### Exercise objective
Please return all lines of the data below containing the string "agent".

(Data to examine)

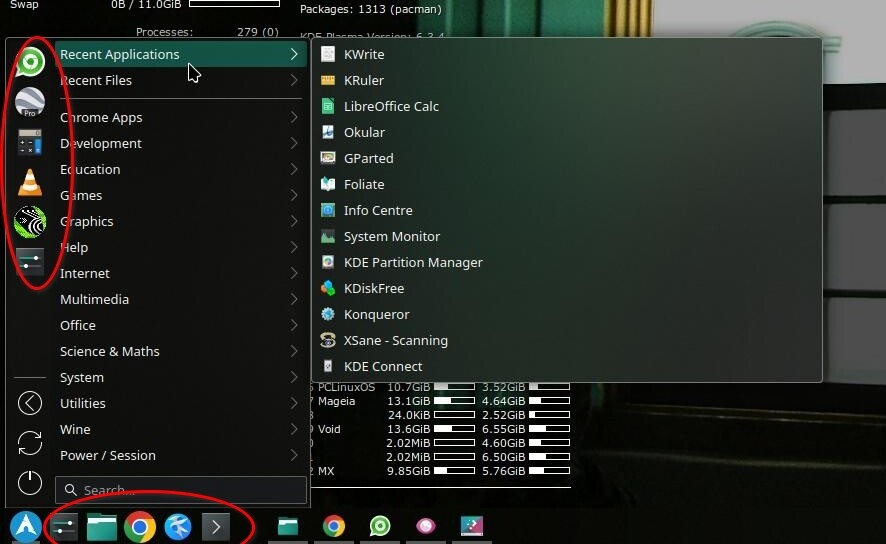Screen dimensions: 886x544
Task: Click the application menu Search field
Action: pos(181,490)
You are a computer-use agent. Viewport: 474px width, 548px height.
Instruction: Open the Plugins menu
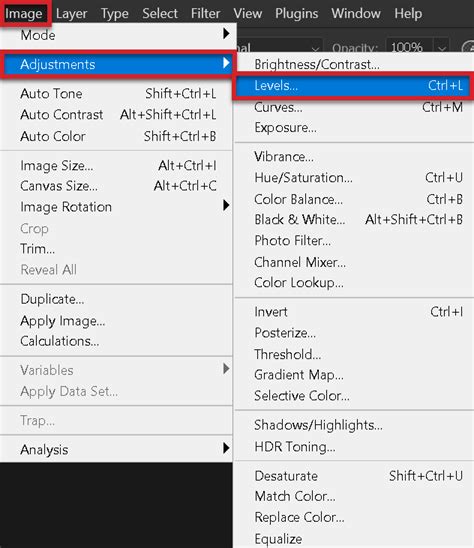(x=296, y=14)
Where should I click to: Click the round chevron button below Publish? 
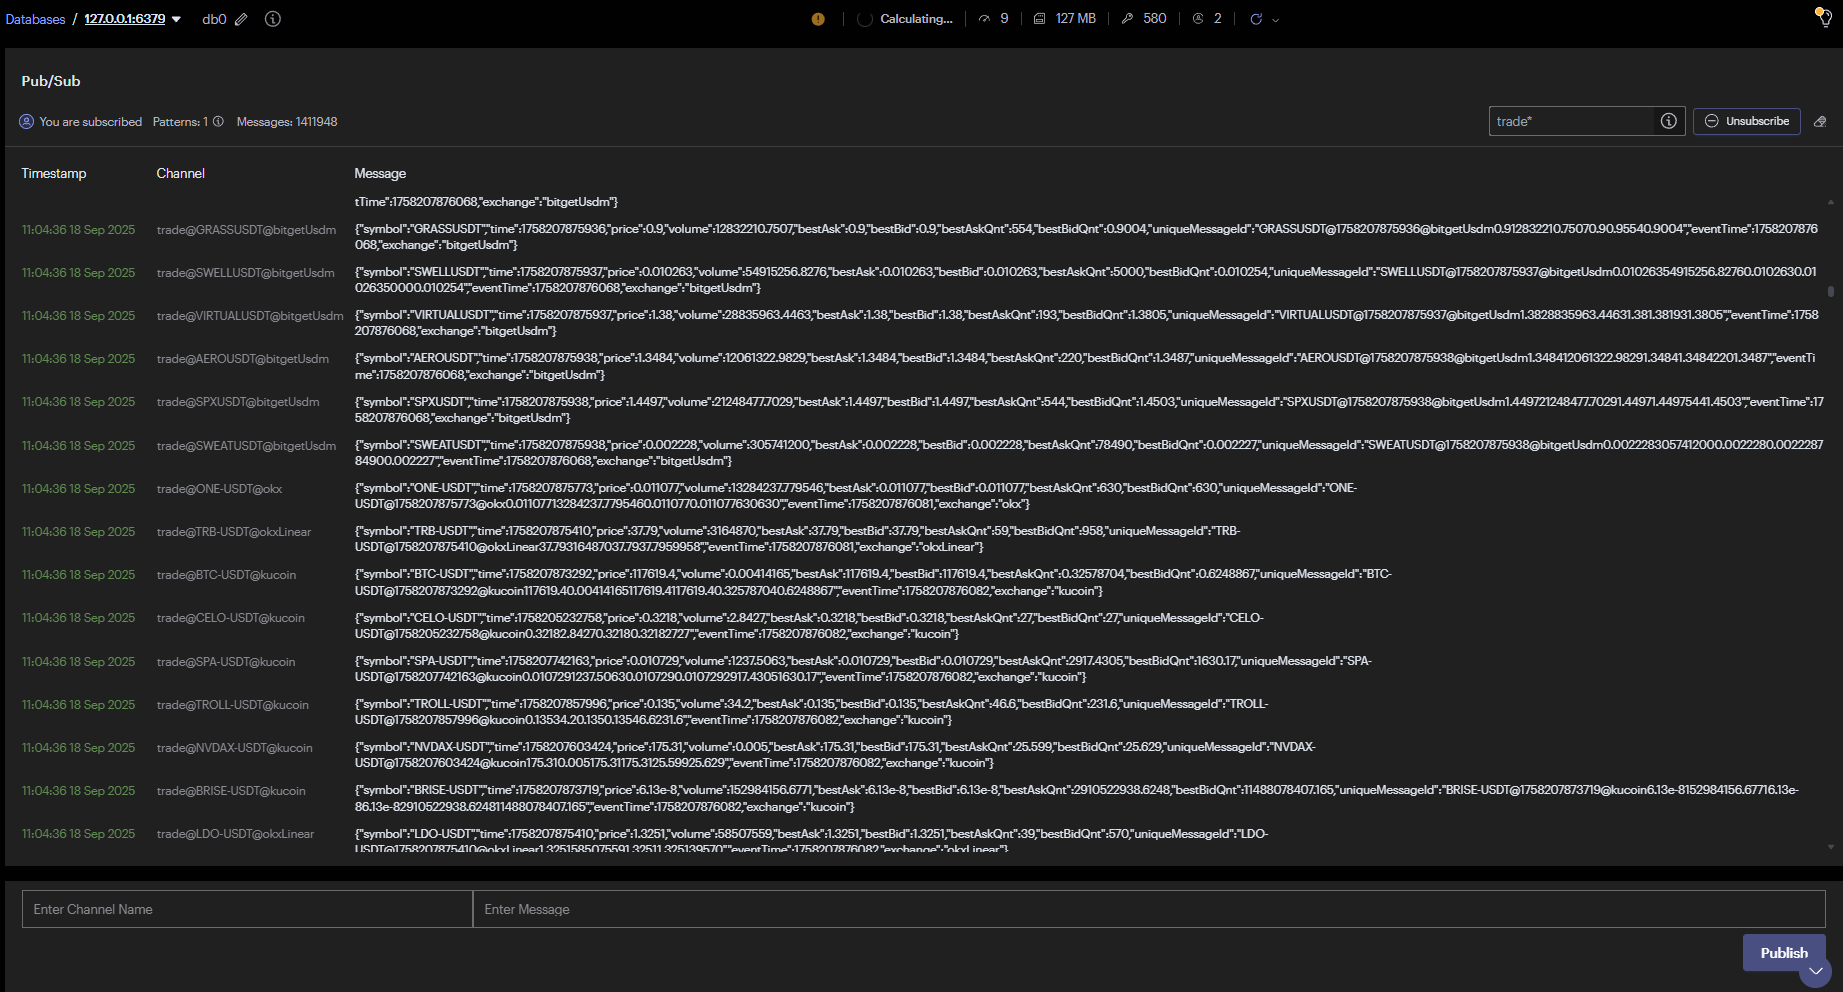click(1815, 971)
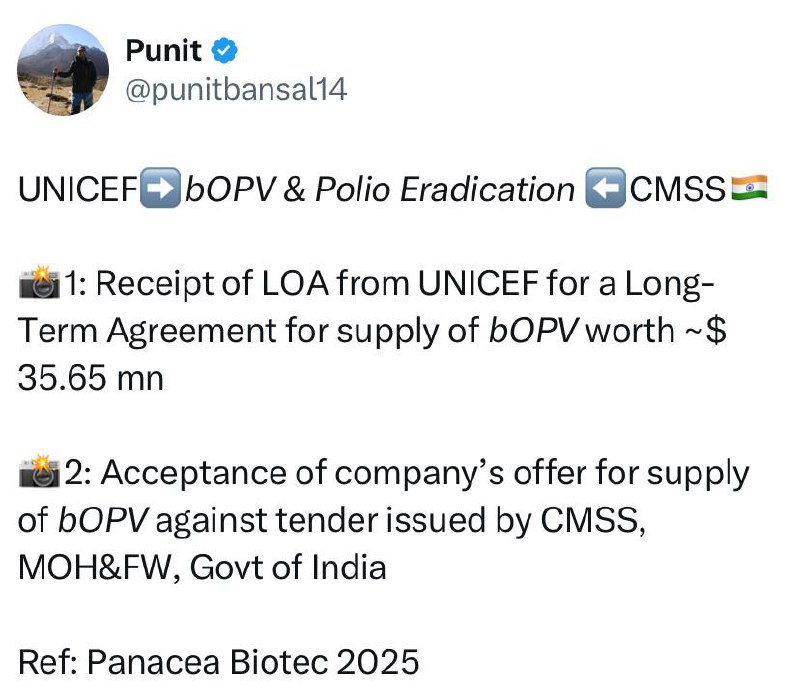Open the @punitbansal14 handle link
Screen dimensions: 800x698
pos(236,91)
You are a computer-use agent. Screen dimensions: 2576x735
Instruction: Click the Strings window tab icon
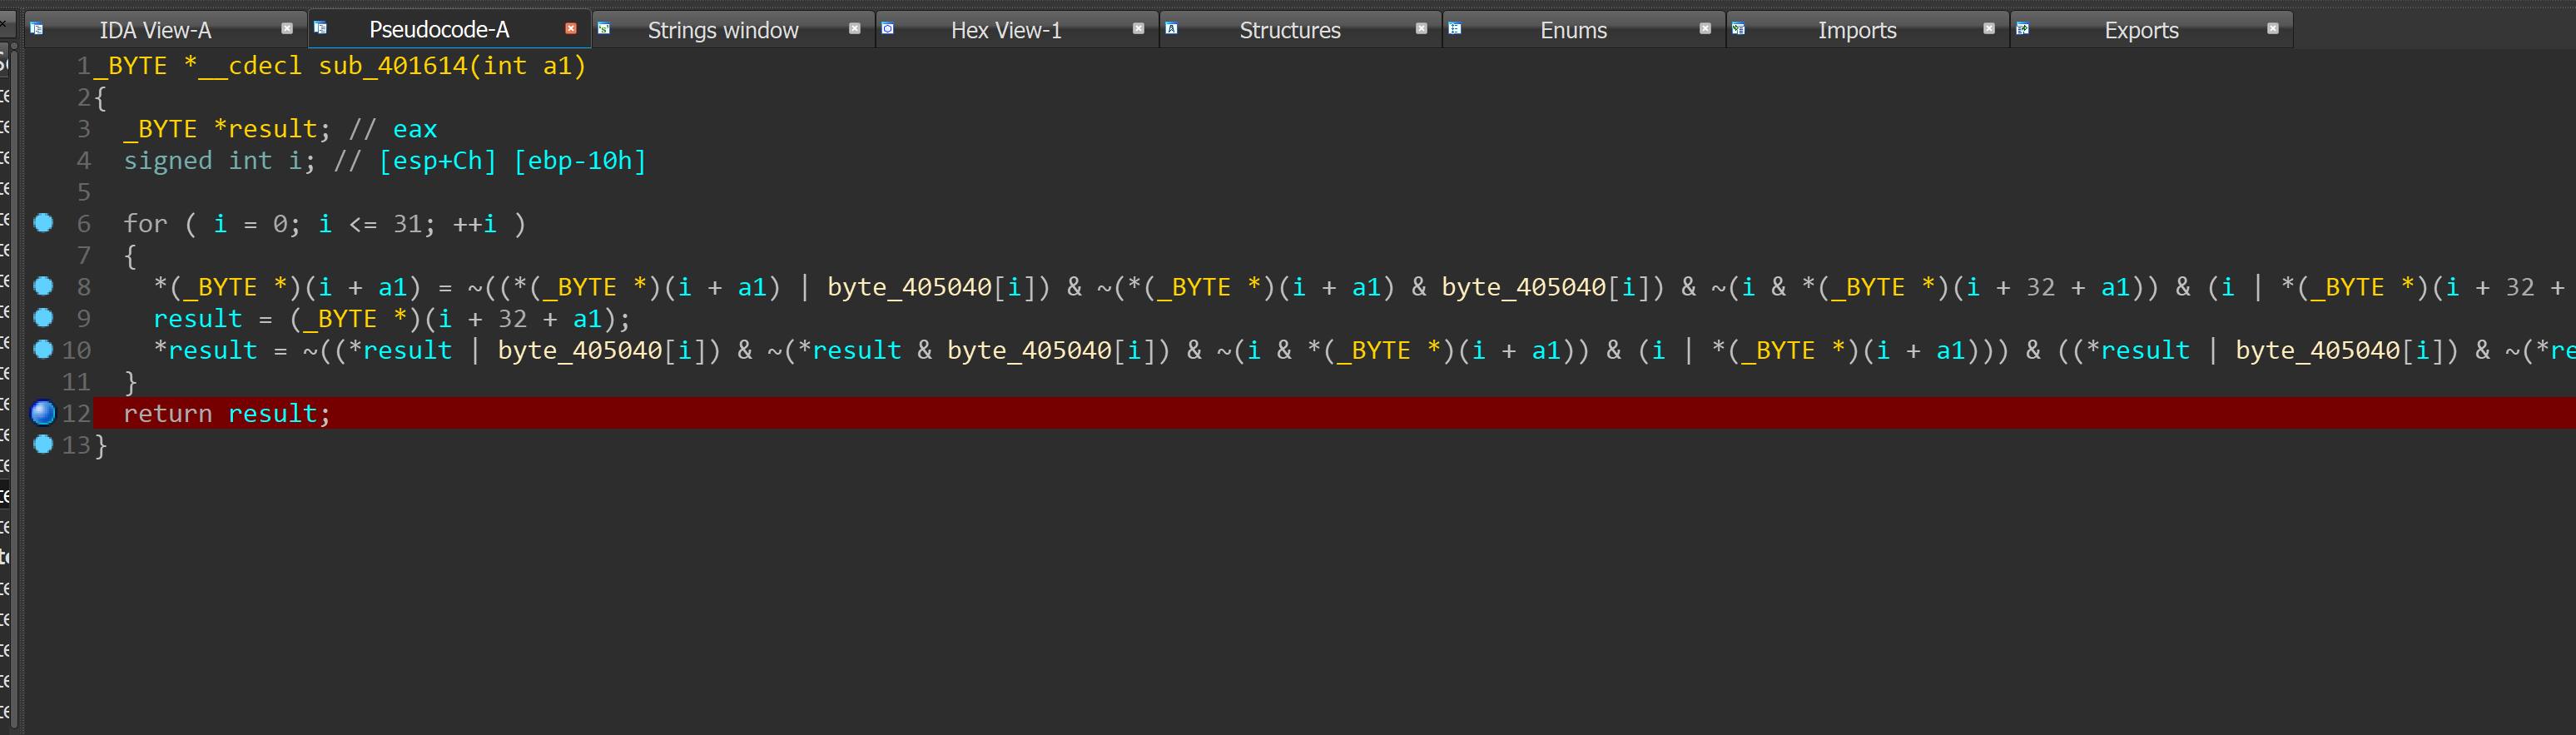tap(604, 29)
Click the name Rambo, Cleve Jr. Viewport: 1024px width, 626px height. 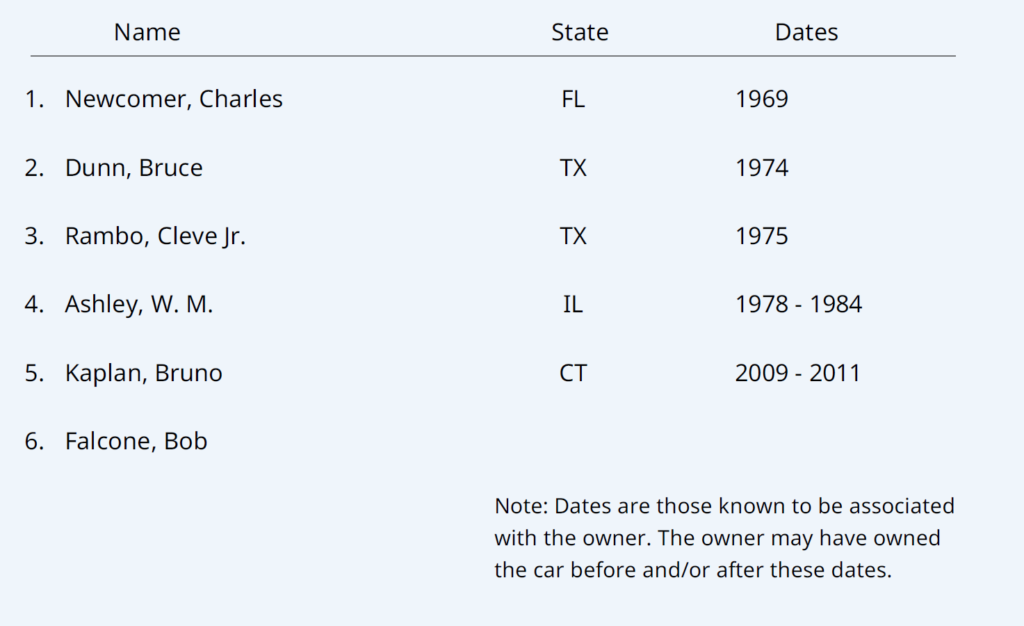pos(155,236)
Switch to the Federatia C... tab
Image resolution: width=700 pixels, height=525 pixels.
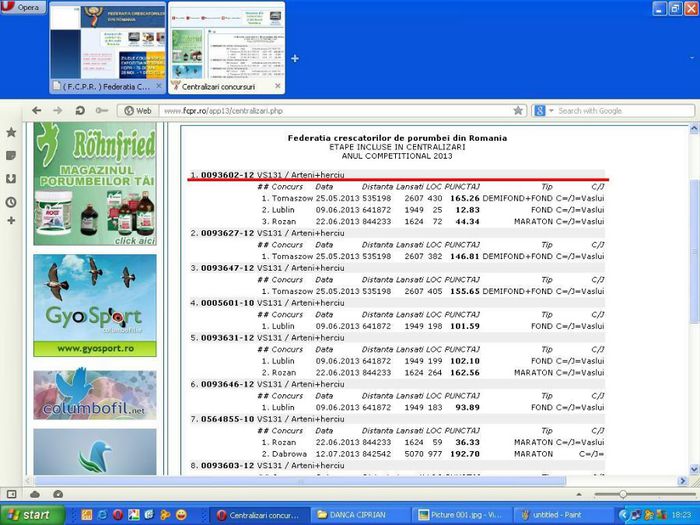(x=106, y=86)

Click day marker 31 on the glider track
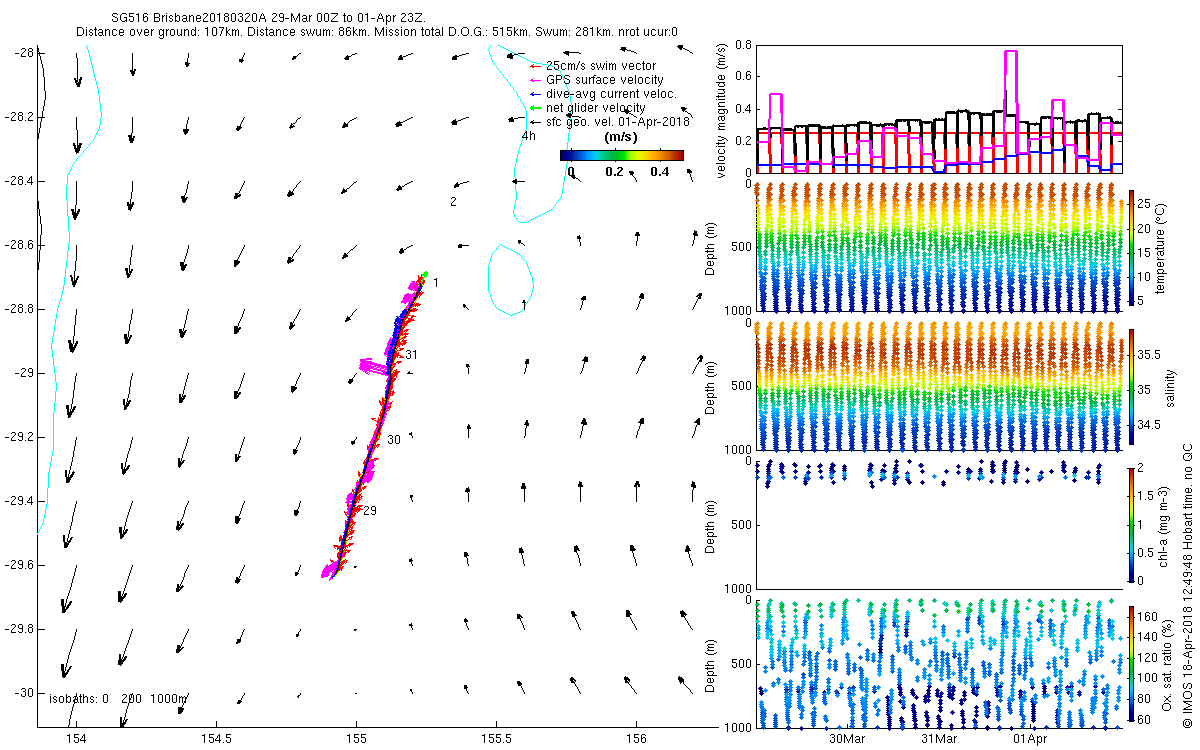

(End Data to examine)

### Reply to the exercise
You are a computer-use agent. Viewport: 474px width, 548px height.
You are a computer-use agent. Screen dimensions: 2576x735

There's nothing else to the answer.